> **PASSAGE SHOWN**:
Background and Motivation

Social justice is all about human interaction. How do people interact? What privileges and biases are woven into the ways people interact? How is wealth and opportunity distributed amongst individuals in society? Asking social justice questions directly relates to asking questions about people. Therefore, with high concentrations of people, cities are the perfect unit of analysis for social justice topics. With people living in close proximity, cities are where people, cultures, backgrounds, biases, and privileges collide.

With this line of thinking in mind, we turned to American cities and metro areas as the main unit of analysis for our PUG midterm/final project. Originally, we were curious about quantifying the wellbeing of a city. Is it possible to measure the wellbeing of a city? What factors contribute to wellbeing? From wealth to health, we quickly found that answering these questions is a complex task that requires considering an infinite amount of contributing variables. Because of this, we narrowed our definition of wellbeing. As a group, we decided to focus on change in population as a holistic measure of a city’s wellbeing. We reasoned that increasing population would be an indicator of positive growth/wellbeing and decreasing population would be an indicator of negative growth/wellbeing. Thus, our question of interest evolved from ‘what factors contribute to the wellbeing of American cities?” to “what factors contribute to population growth in American cities?”

What factors contribute to population growth in American Cities?

> **TASK INSTRUCTIONS**:
Translate this sentence from the project background into Spanish: "As a group, we decided to focus on change in population as a holistic measure of a city’s wellbeing." The material after this point comes from a separate source.

> **SUPPLIED INFORMATION**:

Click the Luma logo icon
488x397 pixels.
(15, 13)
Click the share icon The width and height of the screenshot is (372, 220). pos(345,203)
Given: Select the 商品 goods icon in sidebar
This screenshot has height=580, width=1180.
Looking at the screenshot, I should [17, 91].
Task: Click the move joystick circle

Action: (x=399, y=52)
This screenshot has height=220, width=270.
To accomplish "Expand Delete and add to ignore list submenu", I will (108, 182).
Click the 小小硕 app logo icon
--
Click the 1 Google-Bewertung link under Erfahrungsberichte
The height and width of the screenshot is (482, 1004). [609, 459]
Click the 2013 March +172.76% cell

> **WORKED SOLUTION**:
Como grupo, decidimos centrarnos en el cambio de población como una medida holística del bienestar de una ciudad.